Debate sobre a gordofobia no Brasil

Enviada em 11/10/2021

Consoante a Indústria da Beleza, ocorreu uma exaltação de um padrão estético na cidadania, ou seja, o mercado da moda é excludente, sobretudo, contra as pessoas acima do peso. Nesse viés, é um dasafio a falta de debates sobre a gordofobia no Brasil. Diante disso, deve-se analisar a falta de diálogo educativos nas escolas, a fim de desconstruir esse preconceito e a ausência de leis específicas, no sentido de garantir a igualdade social, conforme a Constituição de 1988.
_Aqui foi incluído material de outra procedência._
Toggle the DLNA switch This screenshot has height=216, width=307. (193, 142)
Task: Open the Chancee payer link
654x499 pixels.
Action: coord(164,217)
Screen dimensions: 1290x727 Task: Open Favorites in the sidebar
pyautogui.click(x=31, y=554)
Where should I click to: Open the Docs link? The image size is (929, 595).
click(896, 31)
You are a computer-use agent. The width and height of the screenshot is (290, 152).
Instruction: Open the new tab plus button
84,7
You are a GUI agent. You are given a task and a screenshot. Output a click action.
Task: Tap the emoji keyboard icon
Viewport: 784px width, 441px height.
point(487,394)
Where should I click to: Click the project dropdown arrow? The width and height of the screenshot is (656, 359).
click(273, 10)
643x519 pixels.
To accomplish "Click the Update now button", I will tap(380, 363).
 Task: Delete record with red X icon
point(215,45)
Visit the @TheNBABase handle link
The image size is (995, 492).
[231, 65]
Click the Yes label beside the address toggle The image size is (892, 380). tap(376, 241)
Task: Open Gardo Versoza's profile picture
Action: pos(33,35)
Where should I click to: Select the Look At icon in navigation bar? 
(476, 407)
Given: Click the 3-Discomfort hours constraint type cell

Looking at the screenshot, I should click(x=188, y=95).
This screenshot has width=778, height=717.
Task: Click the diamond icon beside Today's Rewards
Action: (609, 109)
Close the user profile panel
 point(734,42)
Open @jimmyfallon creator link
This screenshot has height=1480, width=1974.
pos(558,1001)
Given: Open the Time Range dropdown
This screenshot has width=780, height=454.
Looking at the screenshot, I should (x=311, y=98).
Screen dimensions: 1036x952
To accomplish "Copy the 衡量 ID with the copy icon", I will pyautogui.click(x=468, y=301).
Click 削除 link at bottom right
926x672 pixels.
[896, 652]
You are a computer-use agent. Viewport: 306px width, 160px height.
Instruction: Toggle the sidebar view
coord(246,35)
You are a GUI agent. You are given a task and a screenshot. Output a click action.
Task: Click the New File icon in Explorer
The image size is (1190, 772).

Primeiramente, a falta de diálogo educativos nas escolas, a fim de desconstruir esse preconceito é um problema no Brasil. Isso porque, geralmente as instituições de ensino priorizam ensinar apenas conteúdos cobrados em provas. Nessa lógica, visto que as salas de aulas são locais receptivos de diversidades religiosas, culturais, estéticos e econômicos é fundamental a construção de trabalhos em equipes para garantir o bem-estar, a autoestima e a equidade social dos grupos aima do peso, em conformidade constitucional. Ademais, de acordo com o filósofo Habermas, qualquer desafio é solucionável com base no debate. Logo,  o Ministério da Educação deve incluir no currículo escolar palestras, oficinas educativas e apoio psicoterapeuto para sanar essa cultura enraizada no país de aversão à gordofobia.

Em segundo lugar, a ausência de leis específicas, no sentido de garantir a igualdade social também é uma problemática. De acordo com o site G1, aproximadamente 85% das pessoas com excesso de peso, já foram vítimas de violência sistemática. Isso decorre da padronização da beleza humana, pois é lucrativo para o mercado da moda idealizar um perfil estético. Dessa forma, consequentemente, indivíduos comuns que estão em contrarregra com o biofísico exaltado são discriminados, isolados socialmente e agredidos mentalmente. Portanto, é fundamental a criação de legislações para erradicar a gordofobia na sociedade brasileira.

Por fim, após os argumentos abordados, medidas são necessárias para solucionar esse entrave social. Por isso, o Ministério da Educação deve incluir no currículo escolar, aulas temáticas, palestras e debates em equipe, em defesa do posicionamento de Habermas; por meio da participação de psicoterapeutas e pessoas vítimas da violência de aversão à gordofobia, para relatar os danos causados a saúde da vítima desse preconceito, a fim de acabar ou diminuir drasticamente os indíces dessa discriminação. Outrossim, essa medida pode ter melhores resultados com a criação de legislações específicas que garantem a proteção física e pscicológica dos indivíduos acima do peso, por intermédio do apoio popular, no sentido de cobrar dos seus representantes políticos a defesa do fim dessa padronização estéticos imposta no mercado da beleza.